* Given records:
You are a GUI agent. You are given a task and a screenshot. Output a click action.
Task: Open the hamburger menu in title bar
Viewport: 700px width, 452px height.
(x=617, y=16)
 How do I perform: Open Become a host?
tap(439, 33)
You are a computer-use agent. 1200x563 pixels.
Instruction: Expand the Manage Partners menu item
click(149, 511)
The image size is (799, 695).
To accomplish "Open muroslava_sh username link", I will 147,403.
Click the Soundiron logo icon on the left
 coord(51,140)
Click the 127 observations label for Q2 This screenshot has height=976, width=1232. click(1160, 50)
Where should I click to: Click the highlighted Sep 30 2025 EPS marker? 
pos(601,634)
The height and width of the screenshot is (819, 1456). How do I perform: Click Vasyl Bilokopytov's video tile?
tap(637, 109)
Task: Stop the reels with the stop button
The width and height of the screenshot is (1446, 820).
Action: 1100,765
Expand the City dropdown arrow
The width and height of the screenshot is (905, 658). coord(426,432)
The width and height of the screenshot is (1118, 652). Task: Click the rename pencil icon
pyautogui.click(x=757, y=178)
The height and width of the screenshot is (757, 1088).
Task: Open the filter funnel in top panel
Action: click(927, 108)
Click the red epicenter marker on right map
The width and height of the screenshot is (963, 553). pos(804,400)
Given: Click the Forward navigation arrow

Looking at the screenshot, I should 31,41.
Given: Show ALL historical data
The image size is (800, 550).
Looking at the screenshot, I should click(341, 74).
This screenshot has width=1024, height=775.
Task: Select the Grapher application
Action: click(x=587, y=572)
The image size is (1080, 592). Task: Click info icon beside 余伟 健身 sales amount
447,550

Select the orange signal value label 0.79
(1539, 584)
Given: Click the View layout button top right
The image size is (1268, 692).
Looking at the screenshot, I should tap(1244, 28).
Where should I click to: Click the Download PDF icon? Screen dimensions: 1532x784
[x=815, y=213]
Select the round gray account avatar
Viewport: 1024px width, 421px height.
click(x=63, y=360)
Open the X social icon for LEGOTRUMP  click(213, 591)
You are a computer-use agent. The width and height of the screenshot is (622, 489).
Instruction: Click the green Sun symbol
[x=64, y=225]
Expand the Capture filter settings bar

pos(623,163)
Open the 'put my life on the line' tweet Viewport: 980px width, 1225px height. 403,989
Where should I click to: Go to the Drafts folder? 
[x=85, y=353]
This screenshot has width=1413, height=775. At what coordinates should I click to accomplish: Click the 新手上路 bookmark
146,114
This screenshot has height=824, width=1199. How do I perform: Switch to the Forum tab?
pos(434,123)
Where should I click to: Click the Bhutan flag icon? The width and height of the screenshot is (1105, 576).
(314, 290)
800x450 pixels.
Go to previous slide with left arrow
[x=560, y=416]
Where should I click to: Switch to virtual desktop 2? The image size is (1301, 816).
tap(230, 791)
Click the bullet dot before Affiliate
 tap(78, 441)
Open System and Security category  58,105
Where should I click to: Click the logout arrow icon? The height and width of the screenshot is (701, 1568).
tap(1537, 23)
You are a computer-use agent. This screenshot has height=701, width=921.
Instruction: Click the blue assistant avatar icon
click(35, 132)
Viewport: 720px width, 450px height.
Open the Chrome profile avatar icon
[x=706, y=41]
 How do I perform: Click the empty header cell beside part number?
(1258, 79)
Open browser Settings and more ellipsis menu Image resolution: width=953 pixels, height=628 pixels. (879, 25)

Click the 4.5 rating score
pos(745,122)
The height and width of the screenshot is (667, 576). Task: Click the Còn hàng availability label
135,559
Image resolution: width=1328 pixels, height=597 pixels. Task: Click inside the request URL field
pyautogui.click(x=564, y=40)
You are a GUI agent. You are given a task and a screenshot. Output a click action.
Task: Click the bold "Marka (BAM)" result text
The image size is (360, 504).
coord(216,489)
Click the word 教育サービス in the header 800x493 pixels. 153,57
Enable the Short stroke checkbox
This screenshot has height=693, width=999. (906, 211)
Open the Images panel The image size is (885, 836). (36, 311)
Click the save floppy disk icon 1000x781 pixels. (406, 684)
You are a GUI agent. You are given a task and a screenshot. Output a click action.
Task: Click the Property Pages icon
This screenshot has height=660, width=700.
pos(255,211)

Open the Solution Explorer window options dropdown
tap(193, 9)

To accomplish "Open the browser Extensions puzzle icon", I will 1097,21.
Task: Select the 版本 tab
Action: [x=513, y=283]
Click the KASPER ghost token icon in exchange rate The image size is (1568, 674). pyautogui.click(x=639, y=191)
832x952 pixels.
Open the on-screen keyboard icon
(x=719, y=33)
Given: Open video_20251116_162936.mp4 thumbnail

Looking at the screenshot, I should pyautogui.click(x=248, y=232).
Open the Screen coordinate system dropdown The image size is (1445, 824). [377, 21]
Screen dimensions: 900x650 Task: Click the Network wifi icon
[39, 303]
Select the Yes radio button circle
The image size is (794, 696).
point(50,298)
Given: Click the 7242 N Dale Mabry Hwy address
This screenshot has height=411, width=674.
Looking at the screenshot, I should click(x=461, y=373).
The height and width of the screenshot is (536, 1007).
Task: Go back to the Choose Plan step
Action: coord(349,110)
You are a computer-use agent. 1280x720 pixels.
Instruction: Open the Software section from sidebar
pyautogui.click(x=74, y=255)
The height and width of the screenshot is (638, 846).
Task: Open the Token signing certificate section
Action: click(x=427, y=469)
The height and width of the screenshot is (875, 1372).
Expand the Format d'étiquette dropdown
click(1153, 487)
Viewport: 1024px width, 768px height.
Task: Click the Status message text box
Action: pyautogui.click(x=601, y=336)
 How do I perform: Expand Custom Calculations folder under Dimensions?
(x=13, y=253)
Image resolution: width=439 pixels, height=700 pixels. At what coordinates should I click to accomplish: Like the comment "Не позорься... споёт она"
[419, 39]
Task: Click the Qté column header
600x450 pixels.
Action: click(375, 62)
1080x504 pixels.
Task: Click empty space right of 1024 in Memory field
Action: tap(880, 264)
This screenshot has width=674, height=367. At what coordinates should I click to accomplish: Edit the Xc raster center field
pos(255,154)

* The problem:
Copy each line of the data exactly, leaving nothing out.

* Response below:
You are a GUI agent. You are given a task and a screenshot. Output a click action.
Task: Open the hamburger menu in title bar
Viewport: 700px width, 452px height.
(x=617, y=16)
 How do I perform: Open Become a host?
tap(439, 33)
You are a computer-use agent. 1200x563 pixels.
Instruction: Expand the Manage Partners menu item
click(149, 511)
The image size is (799, 695).
To accomplish "Open muroslava_sh username link", I will 147,403.
Click the Soundiron logo icon on the left
 coord(51,140)
Click the 127 observations label for Q2 This screenshot has height=976, width=1232. click(1160, 50)
Where should I click to: Click the highlighted Sep 30 2025 EPS marker? 
pos(601,634)
The height and width of the screenshot is (819, 1456). How do I perform: Click Vasyl Bilokopytov's video tile?
tap(637, 109)
Task: Stop the reels with the stop button
The width and height of the screenshot is (1446, 820).
Action: 1100,765
Expand the City dropdown arrow
The width and height of the screenshot is (905, 658). coord(426,432)
The width and height of the screenshot is (1118, 652). Task: Click the rename pencil icon
pyautogui.click(x=757, y=178)
The height and width of the screenshot is (757, 1088).
Task: Open the filter funnel in top panel
Action: click(927, 108)
Click the red epicenter marker on right map
The width and height of the screenshot is (963, 553). pos(804,400)
Given: Click the Forward navigation arrow

Looking at the screenshot, I should 31,41.
Given: Show ALL historical data
The image size is (800, 550).
Looking at the screenshot, I should click(341, 74).
This screenshot has width=1024, height=775.
Task: Select the Grapher application
Action: click(x=587, y=572)
The image size is (1080, 592). Task: Click info icon beside 余伟 健身 sales amount
447,550

Select the orange signal value label 0.79
(1539, 584)
Given: Click the View layout button top right
The image size is (1268, 692).
Looking at the screenshot, I should tap(1244, 28).
Where should I click to: Click the Download PDF icon? Screen dimensions: 1532x784
[x=815, y=213]
Select the round gray account avatar
Viewport: 1024px width, 421px height.
click(x=63, y=360)
Open the X social icon for LEGOTRUMP  click(213, 591)
You are a computer-use agent. The width and height of the screenshot is (622, 489).
Instruction: Click the green Sun symbol
[x=64, y=225]
Expand the Capture filter settings bar

pos(623,163)
Open the 'put my life on the line' tweet Viewport: 980px width, 1225px height. 403,989
Where should I click to: Go to the Drafts folder? 
[x=85, y=353]
This screenshot has width=1413, height=775. At what coordinates should I click to accomplish: Click the 新手上路 bookmark
146,114
This screenshot has height=824, width=1199. How do I perform: Switch to the Forum tab?
pos(434,123)
Where should I click to: Click the Bhutan flag icon? The width and height of the screenshot is (1105, 576).
(314, 290)
800x450 pixels.
Go to previous slide with left arrow
[x=560, y=416]
Where should I click to: Switch to virtual desktop 2? The image size is (1301, 816).
tap(230, 791)
Click the bullet dot before Affiliate
 tap(78, 441)
Open System and Security category  58,105
Where should I click to: Click the logout arrow icon? The height and width of the screenshot is (701, 1568).
tap(1537, 23)
You are a computer-use agent. This screenshot has height=701, width=921.
Instruction: Click the blue assistant avatar icon
click(35, 132)
Viewport: 720px width, 450px height.
Open the Chrome profile avatar icon
[x=706, y=41]
 How do I perform: Click the empty header cell beside part number?
(1258, 79)
Open browser Settings and more ellipsis menu Image resolution: width=953 pixels, height=628 pixels. (879, 25)

Click the 4.5 rating score
pos(745,122)
The height and width of the screenshot is (667, 576). Task: Click the Còn hàng availability label
135,559
Image resolution: width=1328 pixels, height=597 pixels. Task: Click inside the request URL field
pyautogui.click(x=564, y=40)
You are a GUI agent. You are given a task and a screenshot. Output a click action.
Task: Click the bold "Marka (BAM)" result text
The image size is (360, 504).
coord(216,489)
Click the word 教育サービス in the header 800x493 pixels. 153,57
Enable the Short stroke checkbox
This screenshot has height=693, width=999. (906, 211)
Open the Images panel The image size is (885, 836). (36, 311)
Click the save floppy disk icon 1000x781 pixels. (406, 684)
You are a GUI agent. You are given a task and a screenshot. Output a click action.
Task: Click the Property Pages icon
This screenshot has height=660, width=700.
pos(255,211)

Open the Solution Explorer window options dropdown
tap(193, 9)

To accomplish "Open the browser Extensions puzzle icon", I will 1097,21.
Task: Select the 版本 tab
Action: [x=513, y=283]
Click the KASPER ghost token icon in exchange rate The image size is (1568, 674). pyautogui.click(x=639, y=191)
832x952 pixels.
Open the on-screen keyboard icon
(x=719, y=33)
Given: Open video_20251116_162936.mp4 thumbnail

Looking at the screenshot, I should pyautogui.click(x=248, y=232).
Open the Screen coordinate system dropdown The image size is (1445, 824). [377, 21]
Screen dimensions: 900x650 Task: Click the Network wifi icon
[39, 303]
Select the Yes radio button circle
The image size is (794, 696).
point(50,298)
Given: Click the 7242 N Dale Mabry Hwy address
This screenshot has height=411, width=674.
Looking at the screenshot, I should click(x=461, y=373).
The height and width of the screenshot is (536, 1007).
Task: Go back to the Choose Plan step
Action: coord(349,110)
You are a computer-use agent. 1280x720 pixels.
Instruction: Open the Software section from sidebar
pyautogui.click(x=74, y=255)
The height and width of the screenshot is (638, 846).
Task: Open the Token signing certificate section
Action: click(x=427, y=469)
The height and width of the screenshot is (875, 1372).
Expand the Format d'étiquette dropdown
click(1153, 487)
Viewport: 1024px width, 768px height.
Task: Click the Status message text box
Action: pyautogui.click(x=601, y=336)
 How do I perform: Expand Custom Calculations folder under Dimensions?
(x=13, y=253)
Image resolution: width=439 pixels, height=700 pixels. At what coordinates should I click to accomplish: Like the comment "Не позорься... споёт она"
[419, 39]
Task: Click the Qté column header
600x450 pixels.
Action: click(375, 62)
1080x504 pixels.
Task: Click empty space right of 1024 in Memory field
Action: tap(880, 264)
This screenshot has width=674, height=367. At what coordinates should I click to accomplish: Edit the Xc raster center field
pos(255,154)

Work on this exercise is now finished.